Scatenato Sono vent'anni che dicono di volere tagliare le tasse e quando uno le abbassa fate le pulci sul mese

RomaDev'essere stato l'incontro con «un grande, il presidente Lula, che mi ha detto: “Non ho mai visto un'Europa così a testa bassa, avete bisogno di riprendere un po' di energia e voglia di vivere”». Invece ora sappiamo che Matteo Renzi c'è. Energico, allegro e ha fatto (già fatto?!).
Magari sarà invece la sindrome dello scorpione di Esopo, quello che punge la rana salvatrice e spiega: «È la mia natura». Se c'è telecamera, diretta televisiva, un pubblico, Matteo ridiventa se stesso, la sua natura, l'ex scout ganzo, che di battuta in battuta punge noi rane stupite e un po' rapite dall'energia, dalla voglia di vivere, dalla spirale che avvolge e finisce per portarti all'altro mondo. Il «suo» mondo.

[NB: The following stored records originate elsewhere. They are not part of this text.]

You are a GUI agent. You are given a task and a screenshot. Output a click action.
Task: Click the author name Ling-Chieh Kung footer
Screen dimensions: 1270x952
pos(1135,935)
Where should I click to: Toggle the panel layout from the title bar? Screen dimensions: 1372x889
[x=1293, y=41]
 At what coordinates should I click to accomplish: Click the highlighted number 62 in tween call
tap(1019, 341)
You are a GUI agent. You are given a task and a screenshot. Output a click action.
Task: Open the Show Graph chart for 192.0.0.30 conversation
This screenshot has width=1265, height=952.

Non è dato sapere se anche nel privato del Consiglio dei ministri Matteo sia proprio così. E d'altronde i tempi sono questi, grami assai, l'acqua è poca e la papera non si sa neppure se galleggia. Un po' d'ottimismo fa bene: ecco aver luogo la moltiplicazione dei piani e dei pesci, dei fondi e delle coperture. La «televendita» di Renzi, la definisce qualcuno senza fantasia e senza sorpresa. Anche perché la cosa sorprendente è che ci si sorprenda a seguirlo per un'oretta, calati a precipizio nel gioco di rimandi; perché lui sa che lo chiamano «venditore di pentole» (ieri la Meloni) e più volte gioca ad assumerne il tono, fino all'apoteosi papale papale del «venghino signori venghino» (quando parla delle cento autoblu all'asta sul web).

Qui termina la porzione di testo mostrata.